Merkel assures investors no euro risk before 2013

By Andreas Rinke

BERLIN (BestGrowthStock) – German Chancellor Angela Merkel attempted to clarify to nervous financial markets on Thursday that her vision of private investors sharing the risk of future euro zone crises would only affect them from 2013 onwards.

While some senior European officials criticize Merkel for unnerving markets with her comments on the currency and future crisis plans, the center-right German leader told a conference in Berlin Europe was showing “more solidarity than a year ago.”

In a nod to investors who have sold Irish government bonds and other peripheral euro zone debt partly on her comments that banks and investors should share in the risk, Merkel said market forces would benefit a future permanent crisis mechanism.

“This is not about the crisis mechanism from now until 2013 having something in it changed. That will remain as agreed. This is about a future crisis mechanism.
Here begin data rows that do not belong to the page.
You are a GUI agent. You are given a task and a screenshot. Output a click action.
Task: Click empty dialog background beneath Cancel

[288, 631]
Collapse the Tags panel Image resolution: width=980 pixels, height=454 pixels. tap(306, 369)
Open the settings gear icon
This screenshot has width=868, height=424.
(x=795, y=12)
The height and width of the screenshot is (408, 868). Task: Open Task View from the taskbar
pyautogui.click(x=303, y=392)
Neither is it about bonds that come under the old, temporary crisis mechanism,” she said.

“We are of the opinion that market mechanisms, in other words different interest rates, will impose discipline,” the chancellor said.

As France and Germany seek a common position on a bailout mechanism, French Economy Minister Christine Lagarde emphasized that such a plan should treat private sector creditors on a case-by-case basis rather than lay down rules ahead of time.
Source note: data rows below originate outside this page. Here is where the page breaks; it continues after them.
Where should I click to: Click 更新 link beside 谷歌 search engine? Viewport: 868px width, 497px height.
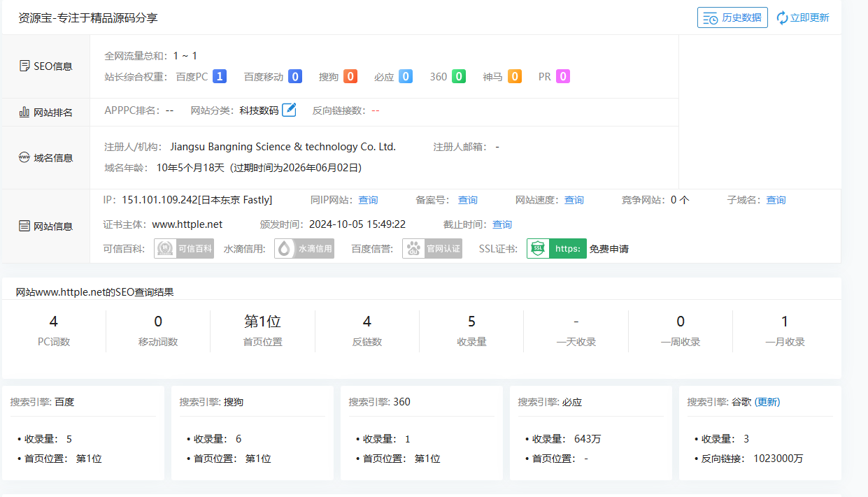[x=767, y=402]
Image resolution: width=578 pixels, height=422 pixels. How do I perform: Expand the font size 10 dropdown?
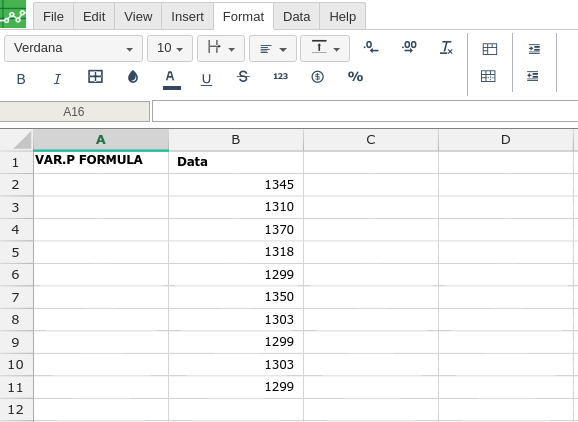[x=170, y=48]
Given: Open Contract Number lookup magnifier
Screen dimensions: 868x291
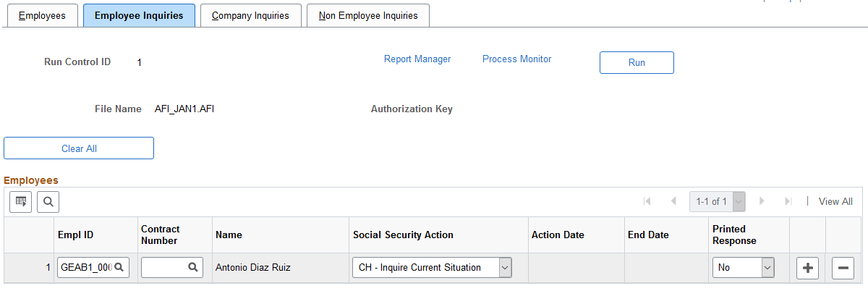Looking at the screenshot, I should click(x=193, y=267).
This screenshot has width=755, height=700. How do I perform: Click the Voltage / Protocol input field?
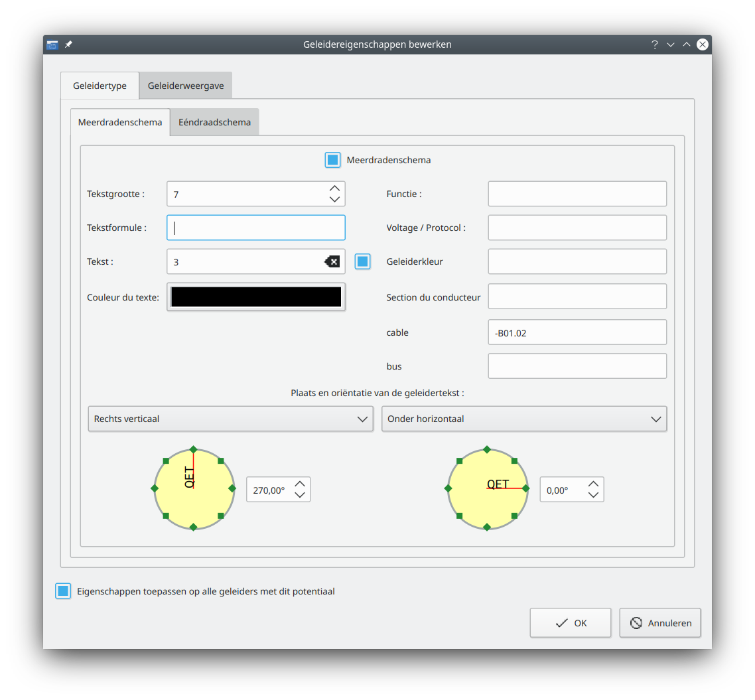pyautogui.click(x=577, y=228)
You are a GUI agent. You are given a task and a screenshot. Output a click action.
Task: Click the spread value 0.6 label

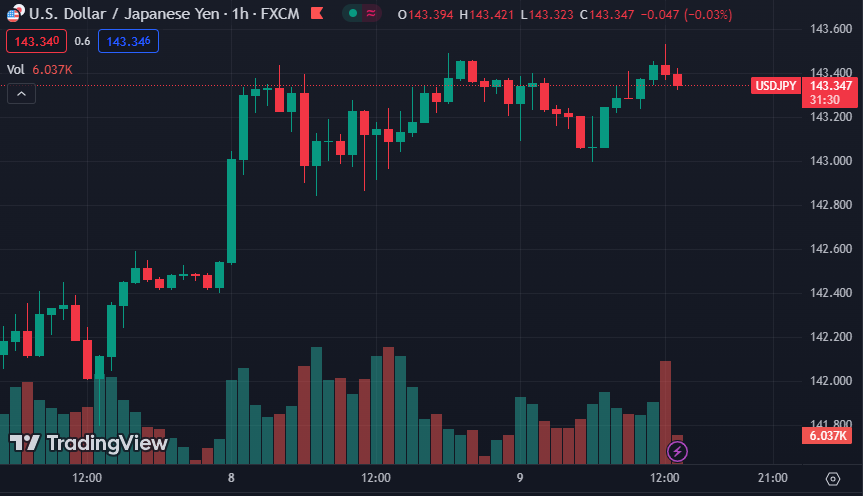point(83,41)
“The private sector should be involved in the consequences of an aid program only on a case by case basis,” she told a parliamentary committee.
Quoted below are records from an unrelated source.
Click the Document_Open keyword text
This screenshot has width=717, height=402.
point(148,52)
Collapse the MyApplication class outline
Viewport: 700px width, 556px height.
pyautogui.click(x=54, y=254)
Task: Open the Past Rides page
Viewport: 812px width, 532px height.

“Every situation will be different, the group of private creditors will be different, so we should not put into place a system that will be mechanically designed.”

Merkel, who spooked markets this week with comments that the euro’s situation was “exceptionally serious,” said she was more confident now than a year ago in Europe’s stability.

With contagion from Ireland threatening to engulf Portugal, Merkel said she saw “no euro zone country today in the position of needing a restructuring” of its debt.

European policymakers including some at the European Central Bank are irritated at Merkel for not differentiating between the troubles of individual countries and the single currency itself.

Eurogroup chairman Jean-Claude Juncker told one newspaper Germany was “slowly losing sight of the European common good.”

But Merkel got clear support from Guido Westerwelle, a key coalition ally and foreign minister, who said the new crisis mechanism needed “shared liability” from private investors.

“We want a euro that is protected from turbulence by a weather-proof policy,” he said after meeting new French Foreign Minister Michele Alliot-Marie. Westerwelle said the German and French positions on this were “very close to each other.”